One Must Choose Between Being an Economist or a Socialist

by Serge Schweitzer

It is neither demagoguery nor populism, nor nostalgia, to note that our era is marked in a singular way, and not without disastrous consequences, by the possibility, even for intellectuals, of multiplying internal contradictions within their own writings. There is also a widespread refusal on rolling news channels and social media to give prominence to expertise, hence the notable fact that anyone can now write anything and still have a potentially significant audience. Yet in intellectual matters, the coherence and rigour of discourse, the use of reason as a tool, is to thought what the military medal is to the soldier, that is, the only distinction that matters, counts, and sets one apart.

Applying these preliminaries to the study of social order immediately leads us to deduce and propose the following framework for interpretation: when it comes to the question of systems and structures that enable procedures to be found to harmonise and coordinate the scattered choices of agents, there are two solutions, and only two that are theoretically conceivable. Communism has an internal consistency that cannot be disputed. This is a different matter from the question of the results of the procedures chosen by this system. Imagining social order in advance as an intellectual construct of the new man and the perfect society by a few minds, that is, being a supporter of a constructed order that is not the result of the free choices of individuals, is one possible solution.

The system is then entirely based on centralisation and a single party led by a few individuals who are supposed to have the clarity and insight to choose for and on behalf of others. In the economic order, to answer the three classic questions formulated (pedagogically) by Samuelson–namely, what, how and for whom to produce?–communists use the toolbox of planning, usually on a five-year basis, deciding on the needs of individuals, then on the combination of factors of production in order to produce the goods and services chosen previously, and finally on the distribution of the purchasing power necessary to acquire the goods and services proposed by the planner.

* _Exercise inputs_
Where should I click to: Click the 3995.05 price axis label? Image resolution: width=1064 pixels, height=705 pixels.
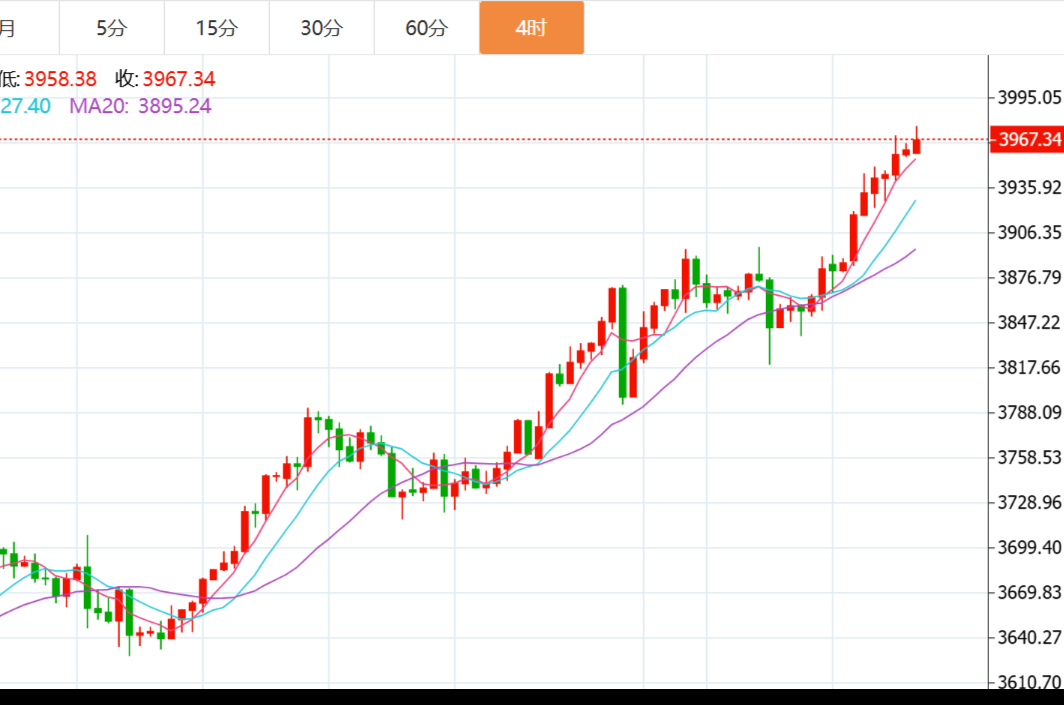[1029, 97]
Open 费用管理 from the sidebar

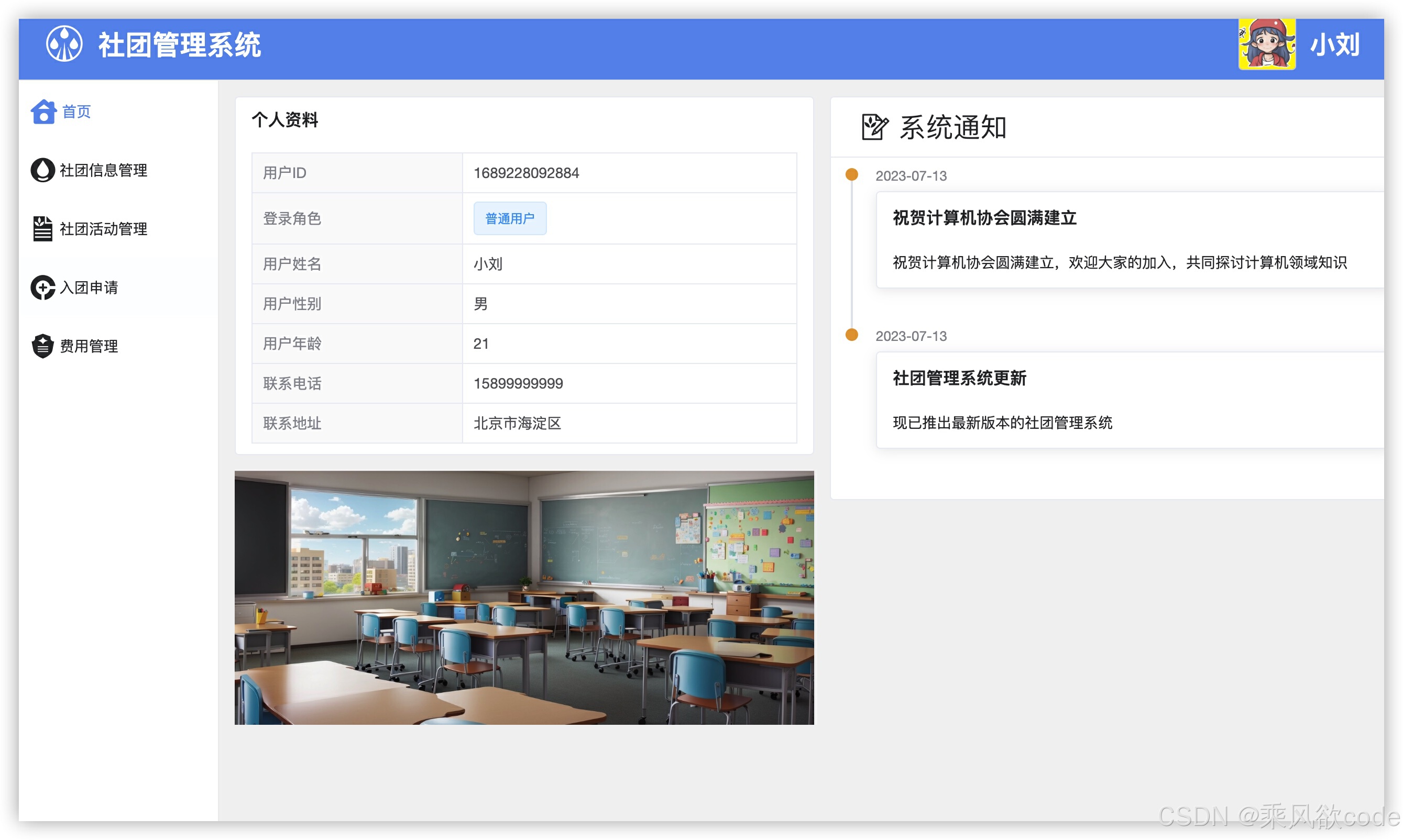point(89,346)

* * *

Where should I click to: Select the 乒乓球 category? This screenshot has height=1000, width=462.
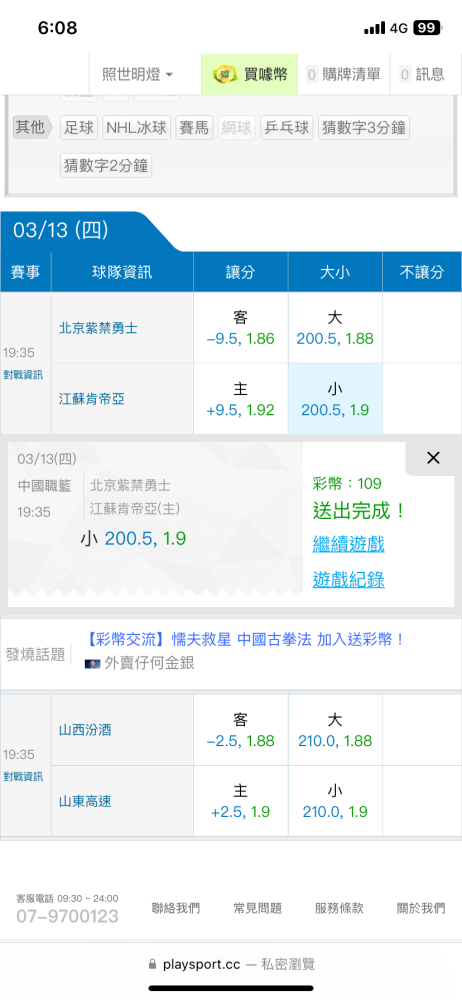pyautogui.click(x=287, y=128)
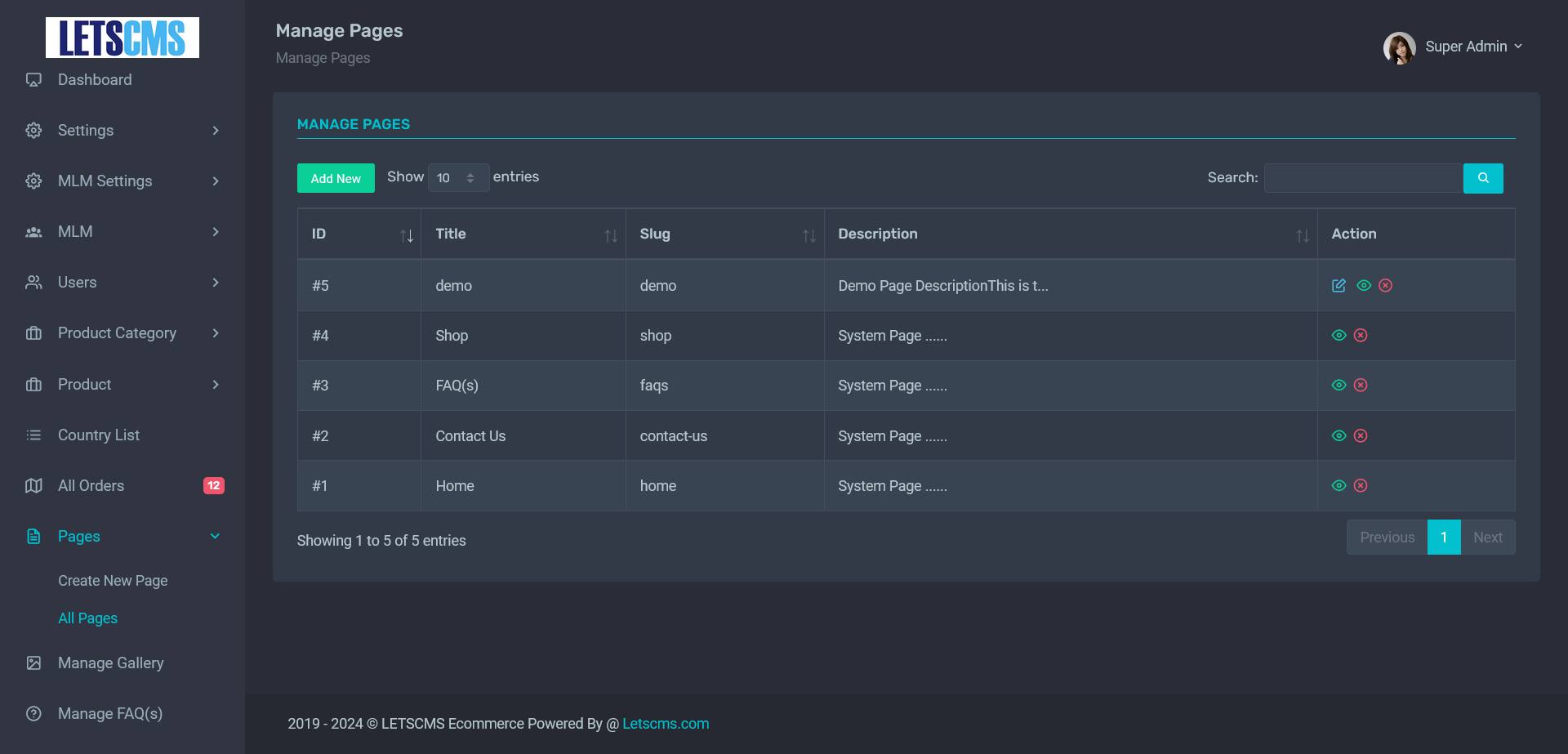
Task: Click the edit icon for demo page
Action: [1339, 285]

* _Problem set_
1) Transcribe the passage of the essay on economists and socialists starting with "The system is" and going on through "by the planner.".
2) Render as a numbered list the lines of the entries starting with the line with "Where should I click to: Click" and going on through the line with "point(89,346)", leaving out blank lines and the pictures.
The essay and the entries bear no relation to one another.

* _Exercise answers_
1)
The system is then entirely based on centralisation and a single party led by a few individuals who are supposed to have the clarity and insight to choose for and on behalf of others. In the economic order, to answer the three classic questions formulated (pedagogically) by Samuelson–namely, what, how and for whom to produce?–communists use the toolbox of planning, usually on a five-year basis, deciding on the needs of individuals, then on the combination of factors of production in order to produce the goods and services chosen previously, and finally on the distribution of the purchasing power necessary to acquire the goods and services proposed by the planner.

2)
1. Where should I click to: Click the 3995.05 price axis label? Image resolution: width=1064 pixels, height=705 pixels.
2. [1029, 97]
3. Open 费用管理 from the sidebar
4. point(89,346)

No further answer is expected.